1. Cataloguer voice when reviewer voice is needed. If Phase 2 found a root cause, Phase 3 must lead with prose that names the wrong decision and its reversal. Tables are for residuals or bags of independent changes, not root-cause refactors. Producing a severity matrix when the real answer is "the 2nd parameter shouldn't exist" is the exact failure this skill is designed to avoid.

2. Speculative abstraction. "I could extract this into a strategy pattern" → almost always wrong. Only propose new abstractions when 3+ concrete uses demand it.

3. Pattern-matching on syntax, not semantics. Two functions that look similar may serve different domain purposes. Merging them creates a god-function with a boolean flag.

4. Cowardly compatibility. Keeping the old signature plus adding a new helper often preserves the disease. If no hard-stop surface requires compatibility, migrate callers and remove the old shape.

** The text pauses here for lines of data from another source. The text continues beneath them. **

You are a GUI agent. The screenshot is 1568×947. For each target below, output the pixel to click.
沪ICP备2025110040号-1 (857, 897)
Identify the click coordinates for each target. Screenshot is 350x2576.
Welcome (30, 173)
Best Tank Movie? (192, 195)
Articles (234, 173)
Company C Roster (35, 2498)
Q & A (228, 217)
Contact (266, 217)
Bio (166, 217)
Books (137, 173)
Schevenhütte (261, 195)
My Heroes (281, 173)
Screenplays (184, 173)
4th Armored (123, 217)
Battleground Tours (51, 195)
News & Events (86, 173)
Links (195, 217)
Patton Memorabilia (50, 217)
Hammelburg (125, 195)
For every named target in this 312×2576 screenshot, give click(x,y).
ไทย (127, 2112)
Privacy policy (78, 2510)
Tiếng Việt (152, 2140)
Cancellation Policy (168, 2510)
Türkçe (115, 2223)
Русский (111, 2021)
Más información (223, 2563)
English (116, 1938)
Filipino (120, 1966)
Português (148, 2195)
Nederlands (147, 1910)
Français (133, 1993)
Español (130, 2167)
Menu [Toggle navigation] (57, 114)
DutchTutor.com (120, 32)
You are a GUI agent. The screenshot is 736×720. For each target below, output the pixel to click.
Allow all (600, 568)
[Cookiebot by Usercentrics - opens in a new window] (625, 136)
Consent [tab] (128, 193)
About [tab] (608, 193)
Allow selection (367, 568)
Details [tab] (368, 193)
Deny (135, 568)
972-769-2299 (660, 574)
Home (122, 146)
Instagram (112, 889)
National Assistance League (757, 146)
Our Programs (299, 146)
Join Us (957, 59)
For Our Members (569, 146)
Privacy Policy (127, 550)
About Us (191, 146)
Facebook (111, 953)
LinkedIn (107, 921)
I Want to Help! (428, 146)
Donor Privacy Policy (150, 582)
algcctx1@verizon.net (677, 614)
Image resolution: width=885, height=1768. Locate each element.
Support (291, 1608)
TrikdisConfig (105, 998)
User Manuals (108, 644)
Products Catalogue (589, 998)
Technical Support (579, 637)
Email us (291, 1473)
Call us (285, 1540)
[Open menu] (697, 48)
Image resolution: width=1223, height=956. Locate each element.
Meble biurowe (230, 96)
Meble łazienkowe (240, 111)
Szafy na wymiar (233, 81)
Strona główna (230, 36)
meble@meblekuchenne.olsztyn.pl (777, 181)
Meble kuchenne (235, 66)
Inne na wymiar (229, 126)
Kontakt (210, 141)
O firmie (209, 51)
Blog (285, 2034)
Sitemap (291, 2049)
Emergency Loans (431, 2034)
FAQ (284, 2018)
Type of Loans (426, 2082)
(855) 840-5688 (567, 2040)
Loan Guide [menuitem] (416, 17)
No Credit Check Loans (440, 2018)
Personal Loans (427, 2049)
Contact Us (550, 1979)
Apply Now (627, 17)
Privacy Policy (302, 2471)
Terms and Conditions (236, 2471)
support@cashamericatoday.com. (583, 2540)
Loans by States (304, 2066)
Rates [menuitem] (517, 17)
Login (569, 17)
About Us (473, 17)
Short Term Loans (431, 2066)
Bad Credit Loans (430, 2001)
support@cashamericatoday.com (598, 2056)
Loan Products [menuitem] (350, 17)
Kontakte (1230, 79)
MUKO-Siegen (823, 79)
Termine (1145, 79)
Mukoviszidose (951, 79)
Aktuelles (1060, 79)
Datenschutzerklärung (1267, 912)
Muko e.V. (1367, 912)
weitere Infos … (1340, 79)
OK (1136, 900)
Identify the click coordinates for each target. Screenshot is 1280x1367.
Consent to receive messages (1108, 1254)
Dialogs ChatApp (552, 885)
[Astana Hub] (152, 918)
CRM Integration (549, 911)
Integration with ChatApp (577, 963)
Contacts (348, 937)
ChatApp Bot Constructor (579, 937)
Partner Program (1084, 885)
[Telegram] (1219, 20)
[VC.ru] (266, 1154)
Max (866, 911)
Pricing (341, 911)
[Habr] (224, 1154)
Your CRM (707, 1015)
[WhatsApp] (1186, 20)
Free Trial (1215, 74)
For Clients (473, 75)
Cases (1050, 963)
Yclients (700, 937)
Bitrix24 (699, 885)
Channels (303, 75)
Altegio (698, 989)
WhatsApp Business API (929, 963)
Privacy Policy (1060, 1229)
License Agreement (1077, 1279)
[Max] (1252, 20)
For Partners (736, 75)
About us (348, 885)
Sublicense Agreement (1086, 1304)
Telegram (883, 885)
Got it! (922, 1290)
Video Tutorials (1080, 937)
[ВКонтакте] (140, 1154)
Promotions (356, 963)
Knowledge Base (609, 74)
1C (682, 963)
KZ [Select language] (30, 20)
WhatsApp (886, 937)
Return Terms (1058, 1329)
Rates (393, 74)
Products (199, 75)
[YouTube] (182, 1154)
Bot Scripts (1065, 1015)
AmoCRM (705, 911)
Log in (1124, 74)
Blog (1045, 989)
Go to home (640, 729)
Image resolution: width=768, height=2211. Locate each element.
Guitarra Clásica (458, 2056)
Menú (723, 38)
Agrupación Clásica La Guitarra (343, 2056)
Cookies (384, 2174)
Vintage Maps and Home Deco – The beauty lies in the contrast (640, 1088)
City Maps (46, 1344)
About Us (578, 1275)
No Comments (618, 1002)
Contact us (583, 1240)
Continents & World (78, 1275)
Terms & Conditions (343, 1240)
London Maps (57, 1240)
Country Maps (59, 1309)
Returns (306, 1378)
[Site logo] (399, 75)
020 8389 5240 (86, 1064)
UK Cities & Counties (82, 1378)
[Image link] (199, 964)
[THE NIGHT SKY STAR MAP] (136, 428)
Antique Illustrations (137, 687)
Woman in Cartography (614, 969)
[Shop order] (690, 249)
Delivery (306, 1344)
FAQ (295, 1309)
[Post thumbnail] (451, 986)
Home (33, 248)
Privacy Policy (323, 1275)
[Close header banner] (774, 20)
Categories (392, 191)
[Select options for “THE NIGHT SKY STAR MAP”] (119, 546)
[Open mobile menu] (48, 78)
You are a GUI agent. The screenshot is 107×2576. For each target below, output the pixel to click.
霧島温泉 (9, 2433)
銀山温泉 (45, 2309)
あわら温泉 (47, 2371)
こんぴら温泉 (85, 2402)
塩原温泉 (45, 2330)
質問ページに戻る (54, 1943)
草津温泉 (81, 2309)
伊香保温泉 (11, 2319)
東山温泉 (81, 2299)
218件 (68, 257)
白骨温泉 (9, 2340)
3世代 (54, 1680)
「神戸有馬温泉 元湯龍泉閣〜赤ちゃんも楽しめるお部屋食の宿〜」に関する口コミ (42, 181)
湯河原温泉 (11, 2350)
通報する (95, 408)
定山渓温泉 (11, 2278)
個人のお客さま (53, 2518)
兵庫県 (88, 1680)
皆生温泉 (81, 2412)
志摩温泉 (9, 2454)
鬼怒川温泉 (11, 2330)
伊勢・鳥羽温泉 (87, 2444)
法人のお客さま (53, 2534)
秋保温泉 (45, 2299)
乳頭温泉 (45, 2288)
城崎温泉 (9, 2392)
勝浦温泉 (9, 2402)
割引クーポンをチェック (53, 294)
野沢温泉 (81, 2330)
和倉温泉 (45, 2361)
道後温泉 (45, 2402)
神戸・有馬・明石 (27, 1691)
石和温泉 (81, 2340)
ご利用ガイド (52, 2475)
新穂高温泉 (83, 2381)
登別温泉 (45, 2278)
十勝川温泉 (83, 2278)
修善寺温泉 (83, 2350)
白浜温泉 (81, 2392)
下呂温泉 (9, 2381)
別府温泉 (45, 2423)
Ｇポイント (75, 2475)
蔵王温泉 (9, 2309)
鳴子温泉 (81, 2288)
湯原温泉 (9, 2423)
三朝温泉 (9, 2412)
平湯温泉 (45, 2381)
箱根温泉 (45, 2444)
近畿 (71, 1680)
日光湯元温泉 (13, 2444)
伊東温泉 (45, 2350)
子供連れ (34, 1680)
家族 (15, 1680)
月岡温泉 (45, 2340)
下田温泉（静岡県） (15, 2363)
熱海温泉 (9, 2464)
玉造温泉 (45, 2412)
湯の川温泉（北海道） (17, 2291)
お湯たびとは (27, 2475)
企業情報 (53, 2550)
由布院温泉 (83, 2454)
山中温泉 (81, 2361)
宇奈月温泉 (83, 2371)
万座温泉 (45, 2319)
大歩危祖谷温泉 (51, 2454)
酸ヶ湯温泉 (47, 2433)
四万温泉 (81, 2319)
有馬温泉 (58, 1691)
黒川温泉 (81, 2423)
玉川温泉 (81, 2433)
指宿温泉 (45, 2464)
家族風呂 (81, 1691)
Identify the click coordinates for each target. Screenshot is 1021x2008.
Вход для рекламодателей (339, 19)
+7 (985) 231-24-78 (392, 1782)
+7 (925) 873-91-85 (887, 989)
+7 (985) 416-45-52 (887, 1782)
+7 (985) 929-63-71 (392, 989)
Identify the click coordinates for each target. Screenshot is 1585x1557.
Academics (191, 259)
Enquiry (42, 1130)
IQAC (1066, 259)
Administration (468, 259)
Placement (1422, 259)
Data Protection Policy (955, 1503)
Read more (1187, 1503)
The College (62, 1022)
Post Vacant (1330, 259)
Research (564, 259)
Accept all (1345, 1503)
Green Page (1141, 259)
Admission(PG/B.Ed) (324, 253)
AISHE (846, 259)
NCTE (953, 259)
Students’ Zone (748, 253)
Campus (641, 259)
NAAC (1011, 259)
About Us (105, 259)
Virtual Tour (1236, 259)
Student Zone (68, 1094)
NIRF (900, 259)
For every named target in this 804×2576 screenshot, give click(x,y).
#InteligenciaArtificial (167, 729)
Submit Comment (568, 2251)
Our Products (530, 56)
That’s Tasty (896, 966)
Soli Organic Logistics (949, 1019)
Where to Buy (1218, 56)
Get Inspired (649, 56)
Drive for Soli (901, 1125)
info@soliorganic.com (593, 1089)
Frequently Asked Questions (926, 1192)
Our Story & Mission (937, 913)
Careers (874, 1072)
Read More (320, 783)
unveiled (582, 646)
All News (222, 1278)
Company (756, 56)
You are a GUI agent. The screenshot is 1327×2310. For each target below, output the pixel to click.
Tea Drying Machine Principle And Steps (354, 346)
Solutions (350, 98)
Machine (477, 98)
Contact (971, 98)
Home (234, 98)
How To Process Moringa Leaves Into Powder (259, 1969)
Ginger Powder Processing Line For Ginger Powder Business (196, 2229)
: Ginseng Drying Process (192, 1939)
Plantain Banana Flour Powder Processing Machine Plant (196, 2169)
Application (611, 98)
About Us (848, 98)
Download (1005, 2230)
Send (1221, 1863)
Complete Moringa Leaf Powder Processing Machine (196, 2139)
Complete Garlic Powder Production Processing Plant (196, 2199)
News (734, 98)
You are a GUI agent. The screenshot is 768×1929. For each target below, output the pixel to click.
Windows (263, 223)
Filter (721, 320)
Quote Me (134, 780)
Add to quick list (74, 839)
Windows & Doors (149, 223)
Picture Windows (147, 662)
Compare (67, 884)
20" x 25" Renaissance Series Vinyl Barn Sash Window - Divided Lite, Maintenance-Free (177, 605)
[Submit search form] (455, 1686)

5. "Unused" that isn't. A function with no static callers may be reached via DI containers, route registries, plugin loaders, reflection. UNCERTAIN, never deleted.

6. Defensive-code removal. A null check that "seems unnecessary" often catches a real production edge case. Require evidence of unreachability, not aesthetic judgment.

7. Feature-flag removal from config. Require explicit user confirmation that the flag is retired — flag state lives in production, not in config.yaml or launchdarkly.json.